[The task]
Please quote every one of the records below word for word, line by line.

**** Record extracts

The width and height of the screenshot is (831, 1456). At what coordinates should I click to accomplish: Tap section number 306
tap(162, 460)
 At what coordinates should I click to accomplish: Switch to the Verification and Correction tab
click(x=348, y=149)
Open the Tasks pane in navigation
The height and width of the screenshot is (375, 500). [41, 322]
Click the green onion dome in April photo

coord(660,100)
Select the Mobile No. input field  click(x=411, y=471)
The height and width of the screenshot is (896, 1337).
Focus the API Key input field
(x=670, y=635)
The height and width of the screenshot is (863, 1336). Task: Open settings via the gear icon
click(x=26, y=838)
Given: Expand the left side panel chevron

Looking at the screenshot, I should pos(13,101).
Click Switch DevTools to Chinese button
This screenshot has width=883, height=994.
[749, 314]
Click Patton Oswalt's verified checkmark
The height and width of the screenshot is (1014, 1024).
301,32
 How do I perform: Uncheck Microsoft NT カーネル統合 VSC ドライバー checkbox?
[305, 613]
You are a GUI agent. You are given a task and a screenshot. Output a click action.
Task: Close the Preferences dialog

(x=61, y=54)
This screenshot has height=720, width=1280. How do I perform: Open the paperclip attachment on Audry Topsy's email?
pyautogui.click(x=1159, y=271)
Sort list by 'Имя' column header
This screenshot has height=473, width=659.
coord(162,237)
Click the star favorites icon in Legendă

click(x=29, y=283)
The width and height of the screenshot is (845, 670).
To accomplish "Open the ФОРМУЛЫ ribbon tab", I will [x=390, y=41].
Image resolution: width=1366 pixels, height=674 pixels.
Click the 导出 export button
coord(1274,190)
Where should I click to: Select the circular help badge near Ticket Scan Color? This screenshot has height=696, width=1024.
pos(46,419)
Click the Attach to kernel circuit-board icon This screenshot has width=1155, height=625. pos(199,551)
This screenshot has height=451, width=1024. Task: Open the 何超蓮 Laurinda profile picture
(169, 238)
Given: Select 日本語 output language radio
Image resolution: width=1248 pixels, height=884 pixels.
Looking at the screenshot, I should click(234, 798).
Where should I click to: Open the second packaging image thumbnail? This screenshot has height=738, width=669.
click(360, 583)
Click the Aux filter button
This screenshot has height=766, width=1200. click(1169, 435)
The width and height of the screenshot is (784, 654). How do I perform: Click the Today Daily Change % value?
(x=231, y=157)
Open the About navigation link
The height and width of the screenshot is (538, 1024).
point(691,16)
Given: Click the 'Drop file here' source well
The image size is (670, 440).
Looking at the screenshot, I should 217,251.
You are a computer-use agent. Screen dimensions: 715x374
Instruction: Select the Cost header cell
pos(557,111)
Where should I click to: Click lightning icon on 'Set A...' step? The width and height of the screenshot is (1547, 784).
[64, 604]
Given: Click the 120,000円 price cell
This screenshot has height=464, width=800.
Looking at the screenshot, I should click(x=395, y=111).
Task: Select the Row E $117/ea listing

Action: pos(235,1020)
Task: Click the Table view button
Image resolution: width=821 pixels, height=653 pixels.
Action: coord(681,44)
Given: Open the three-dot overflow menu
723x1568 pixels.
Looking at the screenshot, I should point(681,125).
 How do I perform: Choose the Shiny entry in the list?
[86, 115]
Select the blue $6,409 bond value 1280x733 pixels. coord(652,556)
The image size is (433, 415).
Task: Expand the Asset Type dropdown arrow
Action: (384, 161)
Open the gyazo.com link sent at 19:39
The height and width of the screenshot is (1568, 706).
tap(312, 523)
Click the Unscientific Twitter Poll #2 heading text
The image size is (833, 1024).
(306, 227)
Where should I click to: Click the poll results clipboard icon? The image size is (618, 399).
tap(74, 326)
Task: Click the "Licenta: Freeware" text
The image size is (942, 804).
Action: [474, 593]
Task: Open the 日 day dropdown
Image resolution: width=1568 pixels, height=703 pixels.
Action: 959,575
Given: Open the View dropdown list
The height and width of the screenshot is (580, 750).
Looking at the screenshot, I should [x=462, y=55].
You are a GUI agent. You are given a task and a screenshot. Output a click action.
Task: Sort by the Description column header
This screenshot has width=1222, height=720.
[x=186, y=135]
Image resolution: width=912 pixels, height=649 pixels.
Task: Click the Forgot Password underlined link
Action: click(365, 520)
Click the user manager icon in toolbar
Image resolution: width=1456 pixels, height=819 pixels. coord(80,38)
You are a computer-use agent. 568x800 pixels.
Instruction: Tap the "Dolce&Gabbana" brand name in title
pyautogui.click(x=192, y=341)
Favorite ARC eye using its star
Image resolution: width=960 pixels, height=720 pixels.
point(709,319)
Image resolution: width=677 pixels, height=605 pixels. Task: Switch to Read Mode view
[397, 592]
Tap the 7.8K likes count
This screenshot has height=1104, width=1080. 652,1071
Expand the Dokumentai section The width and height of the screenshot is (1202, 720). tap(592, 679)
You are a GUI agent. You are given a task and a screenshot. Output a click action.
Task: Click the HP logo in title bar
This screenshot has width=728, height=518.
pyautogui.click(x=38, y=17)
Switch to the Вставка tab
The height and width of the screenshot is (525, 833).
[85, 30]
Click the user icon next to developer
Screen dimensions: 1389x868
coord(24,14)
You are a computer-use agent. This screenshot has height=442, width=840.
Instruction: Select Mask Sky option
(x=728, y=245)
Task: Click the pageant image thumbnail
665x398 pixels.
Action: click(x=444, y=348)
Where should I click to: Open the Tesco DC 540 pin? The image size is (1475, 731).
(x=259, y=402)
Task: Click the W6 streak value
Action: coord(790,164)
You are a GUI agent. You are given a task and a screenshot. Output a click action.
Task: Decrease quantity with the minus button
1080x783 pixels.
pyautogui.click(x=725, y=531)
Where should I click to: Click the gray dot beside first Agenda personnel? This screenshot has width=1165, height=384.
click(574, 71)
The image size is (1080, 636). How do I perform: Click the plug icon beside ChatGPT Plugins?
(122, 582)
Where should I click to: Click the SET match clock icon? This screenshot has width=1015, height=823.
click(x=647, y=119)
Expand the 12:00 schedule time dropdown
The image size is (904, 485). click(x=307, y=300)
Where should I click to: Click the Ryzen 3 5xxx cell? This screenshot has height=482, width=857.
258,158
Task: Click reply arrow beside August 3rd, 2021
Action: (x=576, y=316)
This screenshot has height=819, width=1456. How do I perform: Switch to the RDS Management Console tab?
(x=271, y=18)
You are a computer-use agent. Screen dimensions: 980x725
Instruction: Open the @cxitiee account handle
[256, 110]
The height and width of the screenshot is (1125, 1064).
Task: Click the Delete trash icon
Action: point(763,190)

********

[Expected answer]
The width and height of the screenshot is (831, 1456). At what coordinates should I click to accomplish: Tap section number 306
tap(162, 460)
 At what coordinates should I click to accomplish: Switch to the Verification and Correction tab
click(x=348, y=149)
Open the Tasks pane in navigation
The height and width of the screenshot is (375, 500). [41, 322]
Click the green onion dome in April photo

coord(660,100)
Select the Mobile No. input field  click(x=411, y=471)
The height and width of the screenshot is (896, 1337).
Focus the API Key input field
(x=670, y=635)
The height and width of the screenshot is (863, 1336). Task: Open settings via the gear icon
click(x=26, y=838)
Given: Expand the left side panel chevron

Looking at the screenshot, I should pos(13,101).
Click Switch DevTools to Chinese button
This screenshot has width=883, height=994.
[749, 314]
Click Patton Oswalt's verified checkmark
The height and width of the screenshot is (1014, 1024).
301,32
 How do I perform: Uncheck Microsoft NT カーネル統合 VSC ドライバー checkbox?
[305, 613]
You are a GUI agent. You are given a task and a screenshot. Output a click action.
Task: Close the Preferences dialog

(x=61, y=54)
This screenshot has height=720, width=1280. How do I perform: Open the paperclip attachment on Audry Topsy's email?
pyautogui.click(x=1159, y=271)
Sort list by 'Имя' column header
This screenshot has height=473, width=659.
coord(162,237)
Click the star favorites icon in Legendă

click(x=29, y=283)
The width and height of the screenshot is (845, 670).
To accomplish "Open the ФОРМУЛЫ ribbon tab", I will [x=390, y=41].
Image resolution: width=1366 pixels, height=674 pixels.
Click the 导出 export button
coord(1274,190)
Where should I click to: Select the circular help badge near Ticket Scan Color? This screenshot has height=696, width=1024.
pos(46,419)
Click the Attach to kernel circuit-board icon This screenshot has width=1155, height=625. pos(199,551)
This screenshot has height=451, width=1024. Task: Open the 何超蓮 Laurinda profile picture
(169, 238)
Given: Select 日本語 output language radio
Image resolution: width=1248 pixels, height=884 pixels.
Looking at the screenshot, I should click(234, 798).
Where should I click to: Open the second packaging image thumbnail? This screenshot has height=738, width=669.
click(360, 583)
Click the Aux filter button
This screenshot has height=766, width=1200. click(1169, 435)
The width and height of the screenshot is (784, 654). How do I perform: Click the Today Daily Change % value?
(x=231, y=157)
Open the About navigation link
The height and width of the screenshot is (538, 1024).
point(691,16)
Given: Click the 'Drop file here' source well
The image size is (670, 440).
Looking at the screenshot, I should 217,251.
You are a computer-use agent. Screen dimensions: 715x374
Instruction: Select the Cost header cell
pos(557,111)
Where should I click to: Click lightning icon on 'Set A...' step? The width and height of the screenshot is (1547, 784).
[64, 604]
Given: Click the 120,000円 price cell
This screenshot has height=464, width=800.
Looking at the screenshot, I should click(x=395, y=111).
Task: Select the Row E $117/ea listing

Action: pos(235,1020)
Task: Click the Table view button
Image resolution: width=821 pixels, height=653 pixels.
Action: coord(681,44)
Given: Open the three-dot overflow menu
723x1568 pixels.
Looking at the screenshot, I should point(681,125).
 How do I perform: Choose the Shiny entry in the list?
[86, 115]
Select the blue $6,409 bond value 1280x733 pixels. coord(652,556)
The image size is (433, 415).
Task: Expand the Asset Type dropdown arrow
Action: (384, 161)
Open the gyazo.com link sent at 19:39
The height and width of the screenshot is (1568, 706).
tap(312, 523)
Click the Unscientific Twitter Poll #2 heading text
The image size is (833, 1024).
(306, 227)
Where should I click to: Click the poll results clipboard icon? The image size is (618, 399).
tap(74, 326)
Task: Click the "Licenta: Freeware" text
The image size is (942, 804).
Action: [474, 593]
Task: Open the 日 day dropdown
Image resolution: width=1568 pixels, height=703 pixels.
Action: 959,575
Given: Open the View dropdown list
The height and width of the screenshot is (580, 750).
Looking at the screenshot, I should [x=462, y=55].
You are a GUI agent. You are given a task and a screenshot. Output a click action.
Task: Sort by the Description column header
This screenshot has width=1222, height=720.
[x=186, y=135]
Image resolution: width=912 pixels, height=649 pixels.
Task: Click the Forgot Password underlined link
Action: click(365, 520)
Click the user manager icon in toolbar
Image resolution: width=1456 pixels, height=819 pixels. coord(80,38)
You are a computer-use agent. 568x800 pixels.
Instruction: Tap the "Dolce&Gabbana" brand name in title
pyautogui.click(x=192, y=341)
Favorite ARC eye using its star
Image resolution: width=960 pixels, height=720 pixels.
point(709,319)
Image resolution: width=677 pixels, height=605 pixels. Task: Switch to Read Mode view
[397, 592]
Tap the 7.8K likes count
This screenshot has height=1104, width=1080. 652,1071
Expand the Dokumentai section The width and height of the screenshot is (1202, 720). tap(592, 679)
You are a GUI agent. You are given a task and a screenshot. Output a click action.
Task: Click the HP logo in title bar
This screenshot has width=728, height=518.
pyautogui.click(x=38, y=17)
Switch to the Вставка tab
The height and width of the screenshot is (525, 833).
[85, 30]
Click the user icon next to developer
Screen dimensions: 1389x868
coord(24,14)
You are a computer-use agent. This screenshot has height=442, width=840.
Instruction: Select Mask Sky option
(x=728, y=245)
Task: Click the pageant image thumbnail
665x398 pixels.
Action: click(x=444, y=348)
Where should I click to: Open the Tesco DC 540 pin? The image size is (1475, 731).
(x=259, y=402)
Task: Click the W6 streak value
Action: coord(790,164)
You are a GUI agent. You are given a task and a screenshot. Output a click action.
Task: Decrease quantity with the minus button
1080x783 pixels.
pyautogui.click(x=725, y=531)
Where should I click to: Click the gray dot beside first Agenda personnel? This screenshot has width=1165, height=384.
click(574, 71)
The image size is (1080, 636). How do I perform: Click the plug icon beside ChatGPT Plugins?
(122, 582)
Where should I click to: Click the SET match clock icon? This screenshot has width=1015, height=823.
click(x=647, y=119)
Expand the 12:00 schedule time dropdown
The image size is (904, 485). click(x=307, y=300)
Where should I click to: Click the Ryzen 3 5xxx cell? This screenshot has height=482, width=857.
258,158
Task: Click reply arrow beside August 3rd, 2021
Action: (x=576, y=316)
This screenshot has height=819, width=1456. How do I perform: Switch to the RDS Management Console tab?
(x=271, y=18)
You are a computer-use agent. Screen dimensions: 980x725
Instruction: Open the @cxitiee account handle
[256, 110]
The height and width of the screenshot is (1125, 1064).
Task: Click the Delete trash icon
Action: point(763,190)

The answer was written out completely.